“Vino e teatro si sono sempre accompagnati. Basta pensare al mito dionisiaco e alle feste a lui dedicate: il dio del vino era da sempre legato alle origini del teatro e celebrato con cicli di rappresentazioni teatrali nell’antica Grecia. Dioniso e il vino erano spesso protagonisti delle opere di Euripide e Sofocle. Per questo voglio legare nuovamente questi due aspetti”. Michele Placido, attore e regista incontrato a Vinitaly, ha in mente un grande progetto per valorizzare insieme la cultura e i vini pugliesi.

Con un amico d’infanzia ha da poco fondato una cantina nella sua terra d’origine, la Puglia. E più precisamente nel suo paese natale Ascoli Satriano, in provincia di Foggia. “La nostra è sempre stata una terra agricola e così anche la mia famiglia. Ricordo che a 12 anni d’estate andavo con mio fratello a raccogliere il tabacco. Poi sono partito per Roma per fare l’artista, ma ogni anno ritornavo qui. Per la vendemmia o la raccolta delle olive o del grano. Erano appuntamenti a cui non mancavo mai”. Ma il progetto è ben più ampio e si estende oltre la semplice produzione di vino.

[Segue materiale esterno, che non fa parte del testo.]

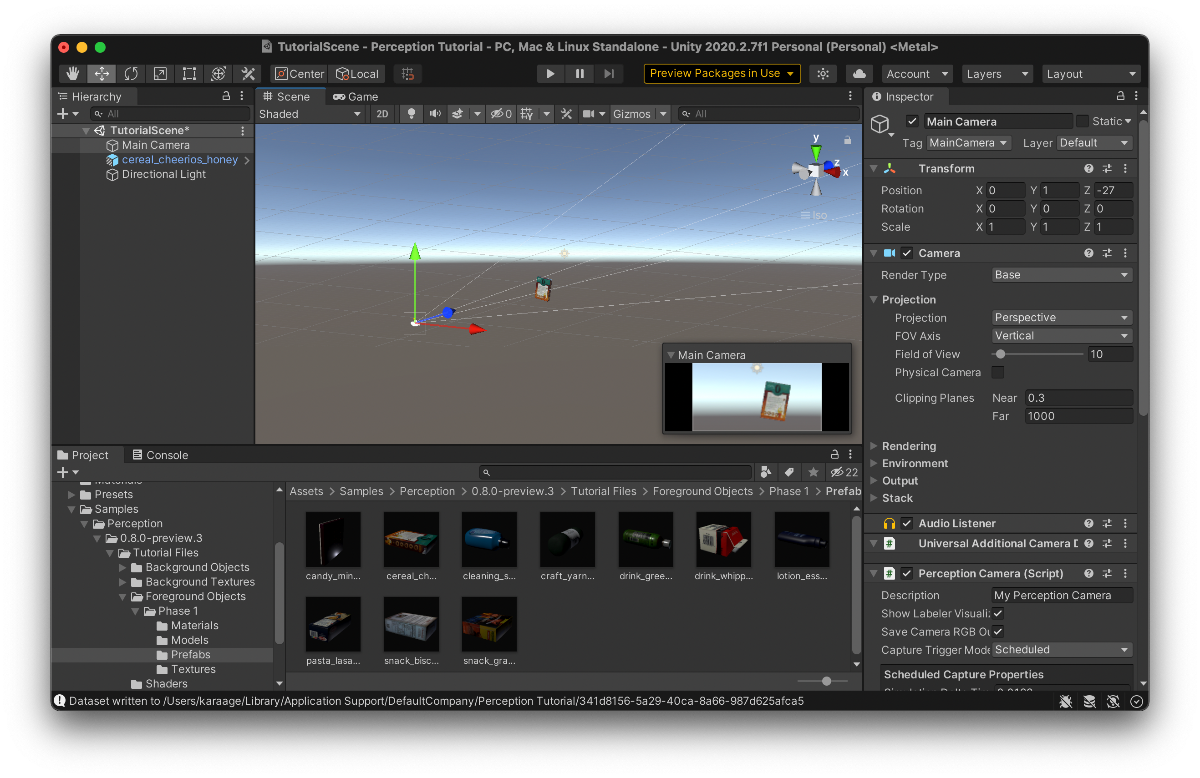Uncheck the Audio Listener component
Image resolution: width=1200 pixels, height=778 pixels.
(907, 524)
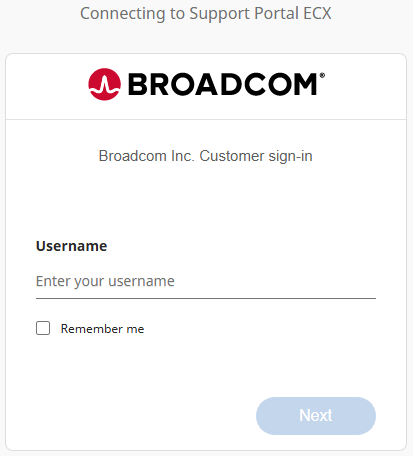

Come ha in mente di valorizzare la sua terra attraverso il teatro e il vino?

La Puglia è una regione viva non solo dal punto di vista turistico, ma anche culturale. Ho due progetti in mente: il primo è creare un festival culturale che spazi tra teatro e poesia, tra testi antichi e moderni, abbinato a degustazioni di vino, nell’antico teatro. Il secondo è una scuola di recitazione ispirata all’archeologia per dare una possibilità in più ai giovani della zona. 

Cosa c’entra l’archeologia con questi progetti?

Deve sapere che il mio paese natio, Ascoli Satriano, sorge vicino alle rovine dell’antica città di Herdonia. Da qui, infatti, passava la Via Traiana, ancora visibile a tratti, ed Herdonia è stata una località celebre perché vi furono combattute due importanti battaglie, tra i romani e i cartaginesi di Annibale nel pieno della seconda guerra punica.

E il vino?

Quest’estate proporremo dei vini legati alle poesie e alle rappresentazioni dell’antica Grecia, proprio per ricordare come Herdonia, l’odierna Ordona, è famosa per i reperti archeologici, che però sono abbandonati a loro stessi. La gente ci va a raccogliere la cicoria, senza accorgersi di calpestare il basamento di una posta di cavalli dove si fermavano le legioni romane prima di congiungersi con la via Appia per arrivare a Brindisi. Il mio progetto è per rendere vivo questo territorio, e renderlo di interesse europeo. 

Tra fare vino e fare cinema, cosa sceglie?

Il mio grande amore non è tanto il cinema, quanto la poesia. Accompagno sempre le letture poetiche, che talvolta organizzo, con gruppi musicali per fare in modo che i giovani inizino a scoprire la bellezza del verso poetico. E quando posso le accompagno con il vino: penso che possa essere un buon salvacondotto per farli entrare maggiormente nella bellezza della poesia.

Se pensa al vino, qual è il primo ricordo che le viene in mente?

Mi ricordo che da bambini ci mandavano a prendere il vino “fresco di cantina”. Anzi, mio papà a volte mi mandava a prendere il nonno direttamente in cantina, perché una volta non c’erano i bar, c’erano le cantine. Era il primo dopoguerra.

E tra i vini della Puglia, quale preferisce?

Confiniamo con Molise, Campania e le pendici del Vulture in una zona particolarmente vocata. Il mio preferito è il Nero di Troia, però sono sentimentalmente legato all’Aglianico perché mio nonno era lucano e quando vedo il Vulture ricordo le origini della mia famiglia. Uno dei miei figli si trasferirà qui per continuare la tradizione. Sono orgoglioso di questo territorio e dei figli che tornano indietro per valorizzarlo.